Vue intérieure des Étuves de Néron

«L'intérieur de la grotte est divisé en quatre salles disposées les unes à la suite des autres. La lumière y pénètre par des ouvertures qui font face à la mer. Dans chaque salle sont plusieurs tables en lave, creusées de manière à recevoir des matelas, sur lesquels on vient s'étendre pour respirer un air plus frais à la sortie du bain. Autrefois des statues, circulairement rangées, indiquaient le nom des maladies que ces étuves étaient réputées guérir. Nous ne vîmes plus que des niches vides et dégradées.

«La salle d'entrée est la pièce la plus spacieuse. Elle peut avoir dix mètres de long sur cinq de large. Dans le fond se trouve une ouverture semblable à la gueule d'un four. Il s'en échappe sans cesse un nuage de vapeur humide et brûlante. C'est l'orifice du couloir qui mène à la source où la vapeur se forme.

«Le gardien des étuves est un petit vieillard dont l'aspect fait mal. Son excessive maigreur, sa peau sèche et racornie, sa respiration sifflante n'indiquent que trop le pénible métier qu'il exerce journellement. En effet, sa seule industrie est de traverser une atmosphère embrumée pour aller puiser à la source un seau d'eau dans lequel les visiteurs s'amusent ensuite à plonger des œufs qui deviennent durs en moins de cinq minutes.
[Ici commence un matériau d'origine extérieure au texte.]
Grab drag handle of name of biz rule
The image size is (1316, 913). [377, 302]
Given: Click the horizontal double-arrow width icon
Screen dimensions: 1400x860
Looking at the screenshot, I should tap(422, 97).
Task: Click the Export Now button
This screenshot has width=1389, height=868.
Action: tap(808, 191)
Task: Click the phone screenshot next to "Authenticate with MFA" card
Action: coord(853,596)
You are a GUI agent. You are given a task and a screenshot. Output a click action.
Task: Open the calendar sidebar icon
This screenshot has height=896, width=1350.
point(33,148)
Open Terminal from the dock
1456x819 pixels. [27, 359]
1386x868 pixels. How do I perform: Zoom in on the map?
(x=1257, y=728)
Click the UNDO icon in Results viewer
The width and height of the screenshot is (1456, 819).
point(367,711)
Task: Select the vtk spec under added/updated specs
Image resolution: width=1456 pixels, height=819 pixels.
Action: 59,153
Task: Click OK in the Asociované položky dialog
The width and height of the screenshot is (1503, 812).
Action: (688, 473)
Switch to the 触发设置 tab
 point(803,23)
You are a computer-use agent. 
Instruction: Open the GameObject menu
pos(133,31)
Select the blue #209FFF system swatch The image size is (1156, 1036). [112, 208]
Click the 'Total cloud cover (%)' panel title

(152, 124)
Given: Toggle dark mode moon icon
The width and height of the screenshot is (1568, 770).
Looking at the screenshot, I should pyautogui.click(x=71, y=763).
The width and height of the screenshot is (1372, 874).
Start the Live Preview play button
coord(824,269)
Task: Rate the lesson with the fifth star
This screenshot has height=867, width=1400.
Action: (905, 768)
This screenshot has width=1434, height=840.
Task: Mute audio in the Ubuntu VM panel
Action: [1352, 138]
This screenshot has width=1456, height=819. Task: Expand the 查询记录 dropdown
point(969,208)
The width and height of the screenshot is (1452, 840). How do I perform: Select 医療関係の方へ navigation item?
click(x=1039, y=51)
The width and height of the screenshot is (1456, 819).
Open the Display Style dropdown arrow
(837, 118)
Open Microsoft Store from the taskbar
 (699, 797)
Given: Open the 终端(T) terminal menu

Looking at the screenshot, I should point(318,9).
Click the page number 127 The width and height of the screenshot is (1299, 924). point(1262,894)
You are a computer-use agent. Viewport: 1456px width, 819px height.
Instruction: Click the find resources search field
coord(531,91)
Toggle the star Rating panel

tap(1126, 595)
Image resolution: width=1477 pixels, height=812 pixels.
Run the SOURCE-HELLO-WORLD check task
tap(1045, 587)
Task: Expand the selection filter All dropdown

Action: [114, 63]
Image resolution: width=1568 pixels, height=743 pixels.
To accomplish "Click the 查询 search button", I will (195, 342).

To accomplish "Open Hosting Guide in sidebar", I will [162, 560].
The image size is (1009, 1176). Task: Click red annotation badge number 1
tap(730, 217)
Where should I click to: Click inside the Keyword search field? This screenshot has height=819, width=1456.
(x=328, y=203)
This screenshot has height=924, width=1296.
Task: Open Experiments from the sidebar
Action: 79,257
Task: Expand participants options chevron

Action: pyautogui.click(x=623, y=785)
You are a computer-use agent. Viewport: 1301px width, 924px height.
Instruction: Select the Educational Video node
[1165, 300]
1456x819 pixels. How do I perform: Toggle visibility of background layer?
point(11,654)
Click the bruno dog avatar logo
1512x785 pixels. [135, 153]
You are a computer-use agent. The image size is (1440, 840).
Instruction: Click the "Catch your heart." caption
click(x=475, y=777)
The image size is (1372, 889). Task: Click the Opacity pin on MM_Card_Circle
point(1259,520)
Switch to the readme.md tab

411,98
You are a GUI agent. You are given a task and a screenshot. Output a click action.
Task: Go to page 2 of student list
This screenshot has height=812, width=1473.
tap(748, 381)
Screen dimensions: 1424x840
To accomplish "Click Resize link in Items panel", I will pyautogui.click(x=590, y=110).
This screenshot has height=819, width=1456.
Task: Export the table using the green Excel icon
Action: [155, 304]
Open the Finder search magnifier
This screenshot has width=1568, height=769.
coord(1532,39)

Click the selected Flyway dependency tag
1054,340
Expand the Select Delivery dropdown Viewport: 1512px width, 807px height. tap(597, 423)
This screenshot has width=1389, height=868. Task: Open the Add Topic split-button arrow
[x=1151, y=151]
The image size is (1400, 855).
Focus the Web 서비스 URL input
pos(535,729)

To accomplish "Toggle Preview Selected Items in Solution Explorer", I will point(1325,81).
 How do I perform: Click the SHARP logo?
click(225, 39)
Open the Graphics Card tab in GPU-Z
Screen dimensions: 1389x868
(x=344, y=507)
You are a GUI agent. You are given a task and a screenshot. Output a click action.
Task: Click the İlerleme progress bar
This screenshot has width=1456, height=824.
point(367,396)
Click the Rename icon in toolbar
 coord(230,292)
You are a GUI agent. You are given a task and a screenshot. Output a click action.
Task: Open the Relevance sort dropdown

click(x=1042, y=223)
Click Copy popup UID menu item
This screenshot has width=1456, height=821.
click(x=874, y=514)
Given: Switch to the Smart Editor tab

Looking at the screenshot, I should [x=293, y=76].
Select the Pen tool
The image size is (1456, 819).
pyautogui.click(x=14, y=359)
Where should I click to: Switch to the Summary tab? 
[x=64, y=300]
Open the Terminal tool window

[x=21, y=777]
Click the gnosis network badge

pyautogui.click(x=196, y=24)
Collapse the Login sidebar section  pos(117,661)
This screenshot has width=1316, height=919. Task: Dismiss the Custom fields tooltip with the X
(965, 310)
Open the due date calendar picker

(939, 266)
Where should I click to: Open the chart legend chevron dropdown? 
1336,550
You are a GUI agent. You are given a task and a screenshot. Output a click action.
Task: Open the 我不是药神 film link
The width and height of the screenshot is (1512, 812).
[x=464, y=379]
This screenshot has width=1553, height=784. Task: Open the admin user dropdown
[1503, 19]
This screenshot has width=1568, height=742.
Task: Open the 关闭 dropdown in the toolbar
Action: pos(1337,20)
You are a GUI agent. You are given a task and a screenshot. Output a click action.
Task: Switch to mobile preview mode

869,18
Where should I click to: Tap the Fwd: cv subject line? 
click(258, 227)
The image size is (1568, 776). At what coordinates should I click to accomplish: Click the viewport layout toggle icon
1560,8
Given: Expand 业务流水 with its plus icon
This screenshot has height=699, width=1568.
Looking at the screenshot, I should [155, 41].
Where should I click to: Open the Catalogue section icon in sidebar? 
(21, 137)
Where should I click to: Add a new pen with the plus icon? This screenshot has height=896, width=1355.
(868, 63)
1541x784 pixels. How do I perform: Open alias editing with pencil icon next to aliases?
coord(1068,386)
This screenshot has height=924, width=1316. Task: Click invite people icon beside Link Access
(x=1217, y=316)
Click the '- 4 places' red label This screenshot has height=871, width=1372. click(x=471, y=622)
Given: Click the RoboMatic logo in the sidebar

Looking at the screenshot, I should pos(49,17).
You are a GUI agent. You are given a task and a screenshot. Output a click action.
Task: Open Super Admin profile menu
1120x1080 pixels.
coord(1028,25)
«Nous étions à peine entrés, que le gardien alluma de lui-même une grosse torche en résine pour éclairer sa descente dans l'étuve. Je fus curieux de l'accompagner. C'était pour moi une occasion favorable et intéressante de répéter quelques-unes des observations dont les travaux de M. Magendie sur la chaleur venaient récemment d'enrichir la science.

«Nous quittons, le gardien et moi, nos vêtements, et, après avoir pris, lui sa torche, moi mon thermomètre, nous pénétrons dans le conduit.

«La hauteur du couloir est de deux mètres, sa largeur d'un mètre environ. Température, 40° centig. en haut et 33° en bas. Aussi la chaleur paraît-elle étouffante ou supportable, suivant qu'on élève la tête ou qu'on la tient baissée. La différence est due à cette cause toute physique que la couche la moins échauffée étant la plus lourde, doit nécessairement occuper la partie inférieure.

«Cet air plus chaud et cet air plus froid constituent un double courant dans le sens de la sortie du premier et de l'entrée du second; de sorte que, si vous placez la torche près de la voûte, la flamme s'incline en dehors, et, près du sol, en dedans.